The game itself? It lived up to the hype. The six-point favorite Seminoles struck first, as Ward found Kevin Knox for a 12-yard touchdown. The second quarter belonged to the home team, as the Irish ran off 21 straight points on three rushing touchdowns to take a 14-point lead into the locker room.

Florida State fought back in the second half, cutting a three-score deficit to a single touchdown on a pass from Ward to Warrick Dunn. Notre Dame answered, as two-way star Jeff Burris put the Irish up 31-17 with Notre Dame's fourth rushing touchdown midway through the final quarter.

Ward had some magic left, again closing the Seminoles to within seven with just over two minutes to play. A quick stop and a partially blocked punt gave Florida State one last chance, but the 'Noles found themselves needing 14 yards with time remaining for just one play.

Rolling left, Ward's final heave was knocked down by Shawn Wooden. Notre Dame 31, Florida State 24. Notre Dame Stadium reached a level of pandemonium that it hadn't seen since that famous victory over Miami in the "Catholics vs.
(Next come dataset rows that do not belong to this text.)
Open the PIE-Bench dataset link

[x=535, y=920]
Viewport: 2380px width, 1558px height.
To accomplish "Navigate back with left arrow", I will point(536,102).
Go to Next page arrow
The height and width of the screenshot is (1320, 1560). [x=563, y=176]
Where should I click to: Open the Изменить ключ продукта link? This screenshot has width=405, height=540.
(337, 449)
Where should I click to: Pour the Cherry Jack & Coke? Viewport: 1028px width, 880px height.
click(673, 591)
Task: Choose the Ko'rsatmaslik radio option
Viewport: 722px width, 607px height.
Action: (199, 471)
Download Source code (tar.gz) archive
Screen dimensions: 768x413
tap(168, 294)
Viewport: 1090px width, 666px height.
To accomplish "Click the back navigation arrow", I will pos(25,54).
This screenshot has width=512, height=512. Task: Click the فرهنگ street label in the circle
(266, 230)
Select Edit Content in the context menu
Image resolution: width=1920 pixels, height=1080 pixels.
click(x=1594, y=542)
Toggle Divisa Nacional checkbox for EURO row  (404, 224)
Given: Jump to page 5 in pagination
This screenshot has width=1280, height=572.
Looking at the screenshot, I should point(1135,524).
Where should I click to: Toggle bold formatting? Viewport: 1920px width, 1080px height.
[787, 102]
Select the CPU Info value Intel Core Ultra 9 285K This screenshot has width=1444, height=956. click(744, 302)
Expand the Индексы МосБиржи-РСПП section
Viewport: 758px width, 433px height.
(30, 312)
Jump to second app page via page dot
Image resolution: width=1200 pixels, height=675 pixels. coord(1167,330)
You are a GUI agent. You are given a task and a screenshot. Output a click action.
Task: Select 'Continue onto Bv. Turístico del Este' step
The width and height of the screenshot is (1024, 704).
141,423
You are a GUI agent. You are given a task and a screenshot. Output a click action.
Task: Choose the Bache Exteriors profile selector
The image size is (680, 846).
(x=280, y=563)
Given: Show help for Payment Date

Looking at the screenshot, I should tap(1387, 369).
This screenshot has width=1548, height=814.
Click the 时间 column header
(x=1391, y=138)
Convicts" game in 1988. 

While a loss to Boston College a week later would cost Notre Dame the national title, the events of that Saturday remain a treasure chest of memories for Irish fans. They also were the start of a love affair for all college football fans with a simple pregame show.

As different as their 2013 seasons have been, Florida State and Notre Dame will be forever intertwined by a perfect storm of circumstances that made Nov. 13, 1993, a day that won't soon be forgotten in the annals of college football.